> **Article**

## Start

How to Read Those Consonants?
As an outsider, it may be hard to recognize some Polish athletes by their names, most of which consist of consonants which are hard to pronounce. The names I got to recognize as a kid by hearing them on TV were slightly easier. First, I heard the name Roman Kosecki (born February 15 1966), mainly because he played for the Turkish team, Galatasaray, between 1991-1992, and my dad was a devoted fan.
Then, there was the hammer-thrower Kamila Skolimowska (4 November 1982 – 18 February 2009), who won gold during the 2005 Universiade held that year in Izmir, Turkey. And most recently, when I travelled home for the summer, Polish weight-lifter Adrian Edward Zieliński (b. 28 March 1989) was on the news, because he won a gold medal with a 383 kg total at the 2010 World Championships in Antalya, Turkey.
Freshest Feats From 2014
My own memories aside, some of the freshest marks Poland’s gold medallists have left worldwide are actually from within the past year, and simply put, there are so many of them! Most recently, Poland defeated the reigning World Cup champions Germany 2-0 in their Euro 2016 qualifier on 11 October, 2014. This came as the first victory over the Germans in the history of Polish football. Just a month prior, Poland also hosted the 2014 FIVB Men's Volleyball World Championship, in which they won the gold medal and became world champions, beating Brazil 3 to 1 on 21 September, 2014.
Also fresh are the gold medals won during the 2014 Sochi Winter Olympics. Polish speed skater Zbigniew Bródka (8 October 1984), who also works as a firefighter in the State Fire Service station in Łowicz, became the 2014 Olympic Champion in the 1500m. Rising Polish ski jumper Kamil Stoch (May 1987), who was the 2013 World champion in the large hill, became the 2014 double Olympic Champion in the normal hill and large hill. He is also the current World Cup holder.
The iconic Polish cross country skier Justyna Kowalczyk (19 January 1983) won her gold medal in Sochi in the 10km classical. Kowalczyk, among Poland’s most awarded athletes ever, is also a double Olympic gold medallist and a double World Champion. She is also the only skier to have won the Tour de Ski four times in a row and holds the all-time record for the most Tour de Ski wins.
Probably not as memorable as “Poles conquering Brazilians” or better yet “defeating Germans,” Poland’s achievements in international speedway are also fresh since their most recent gold medal in August 2014 at the Junior Speed Way Cup. The Polish national speedway team has won the Speedway World Team Cup Championships three times consecutively, in 2009, 2010, and 2011. As of yet, no other country’s team has ranked as high.
First Things First – a bit of Physics and a bit of Physique
The reason to refresh our memory is to be able to go back in time. I’ve always thought that Maria Skłodowska Curie, widely known as Marie Curie (and most frequently mistaken for a French madame) was the first person honoured with two Nobel Prizes, and yet she was much underrated considering her achievements.
Some pioneering Polish names in numerous athletic fields are as remarkable for their achievements in physique as Curie was for her physics. Here we present a broad range of names who were groundbreaking in their respective categories, and highlight Poland as a successful sporting country, if not the world’s sports superpower.

## End

> **Challenges**
A - Reproduce the passage of the article on Polish athletes between "Also fresh are" and "World Cup holder.", inclusive.
B - In the article on Polish athletes, at which station does Zbigniew Bródka work as a firefighter?
C - Name every individual Polish athlete the article on Polish athletes mentions by name.

> **Raw data**
## Start

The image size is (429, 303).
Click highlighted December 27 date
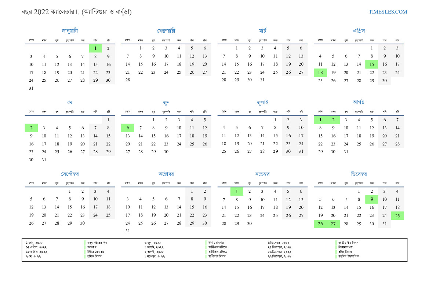tap(333, 223)
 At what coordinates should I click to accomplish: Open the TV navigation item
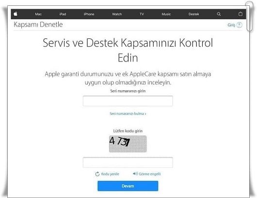(x=142, y=14)
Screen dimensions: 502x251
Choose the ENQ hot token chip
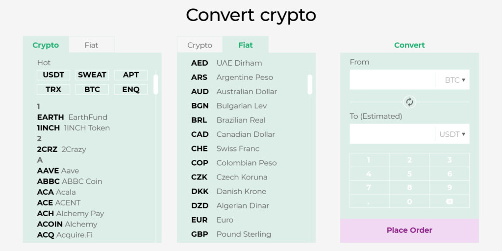click(131, 90)
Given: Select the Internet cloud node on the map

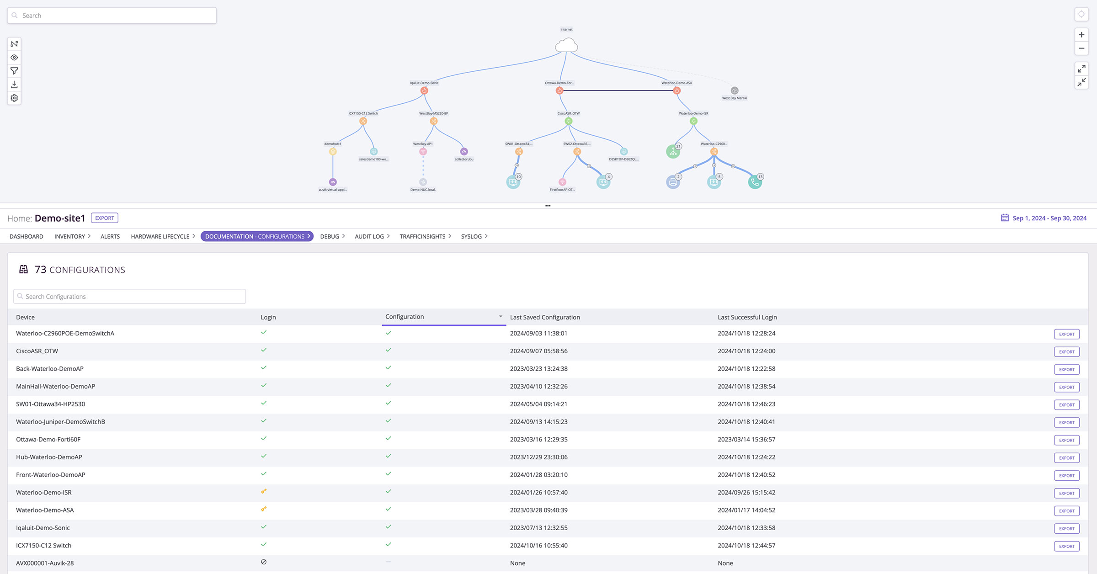Looking at the screenshot, I should tap(567, 46).
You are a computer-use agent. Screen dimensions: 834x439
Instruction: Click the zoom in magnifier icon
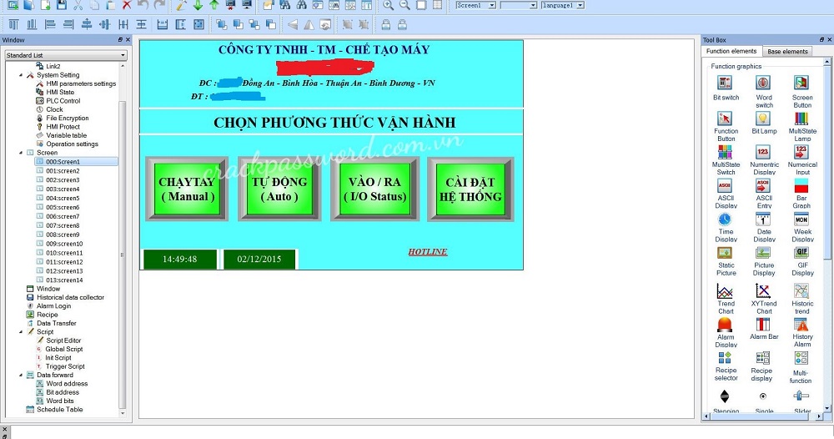389,5
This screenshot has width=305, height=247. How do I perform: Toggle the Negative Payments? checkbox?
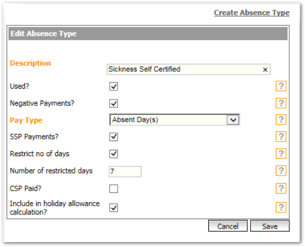[x=113, y=103]
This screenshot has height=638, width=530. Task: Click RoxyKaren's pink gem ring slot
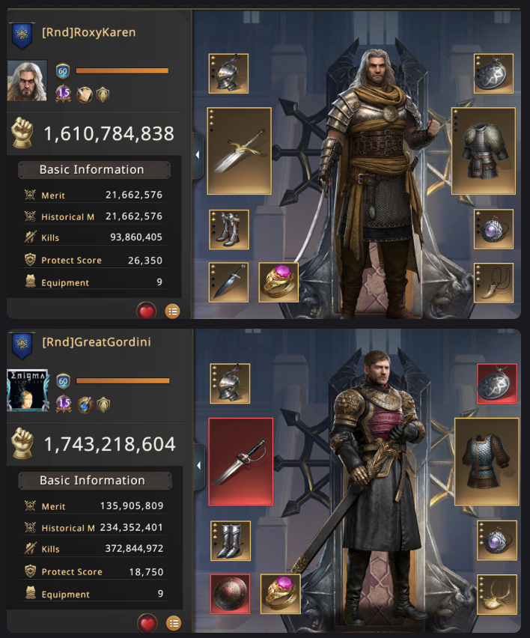[278, 283]
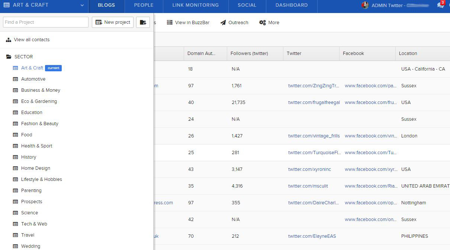This screenshot has width=450, height=250.
Task: Click the admin user avatar
Action: point(365,5)
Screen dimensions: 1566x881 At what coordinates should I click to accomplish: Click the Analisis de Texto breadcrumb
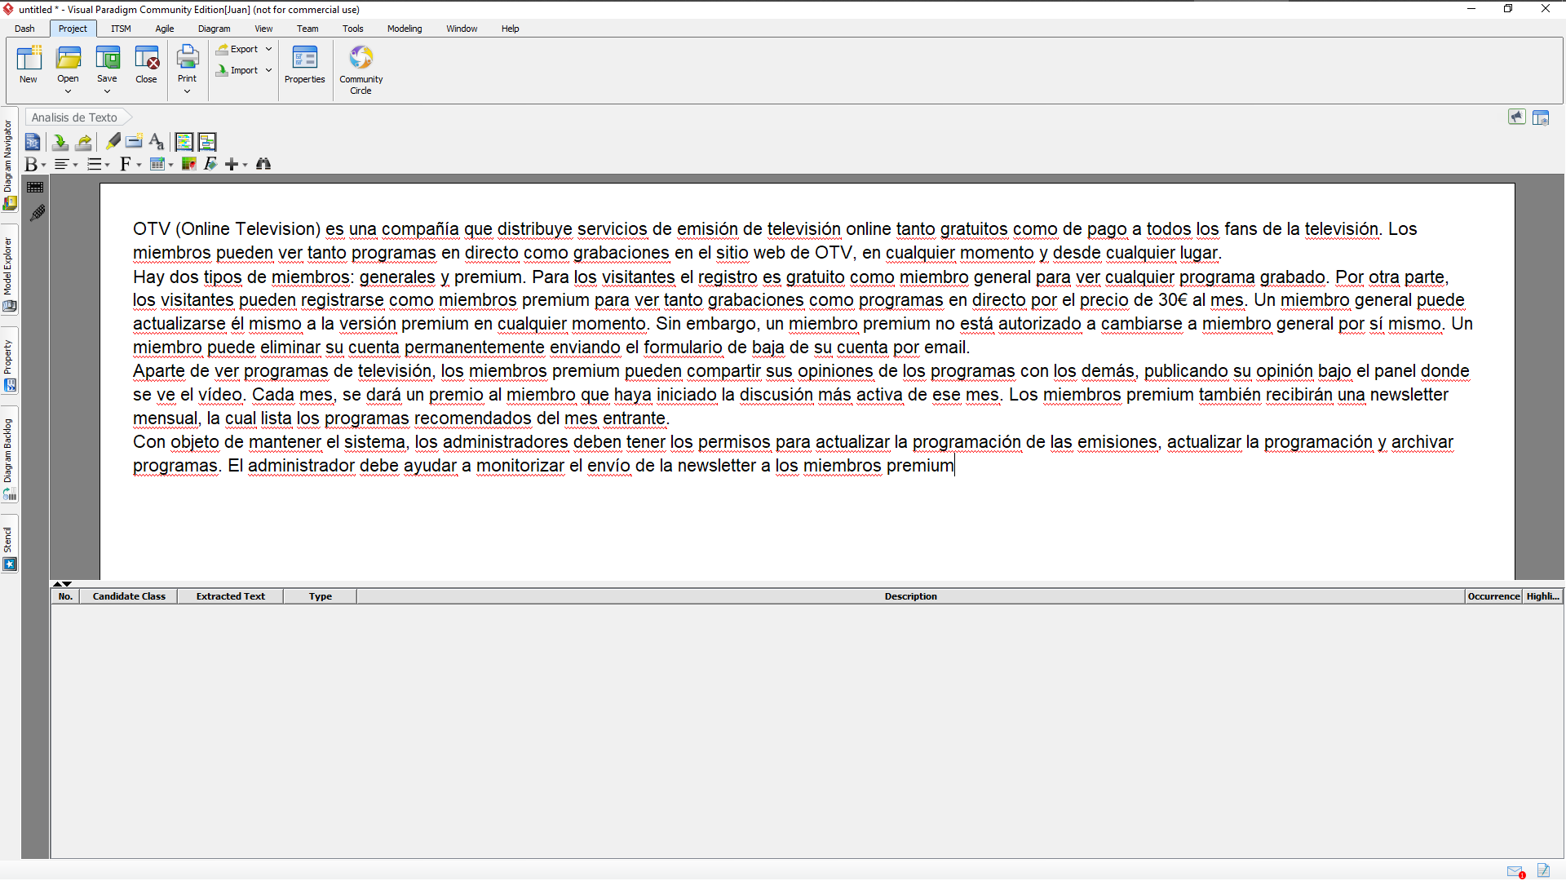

## End

> **The responses**
A -
Also fresh are the gold medals won during the 2014 Sochi Winter Olympics. Polish speed skater Zbigniew Bródka (8 October 1984), who also works as a firefighter in the State Fire Service station in Łowicz, became the 2014 Olympic Champion in the 1500m. Rising Polish ski jumper Kamil Stoch (May 1987), who was the 2013 World champion in the large hill, became the 2014 double Olympic Champion in the normal hill and large hill. He is also the current World Cup holder.

B - He works at the State Fire Service station in Łowicz.

C -
Roman Kosecki
Kamila Skolimowska
Adrian Edward Zieliński
Zbigniew Bródka
Kamil Stoch
Justyna Kowalczyk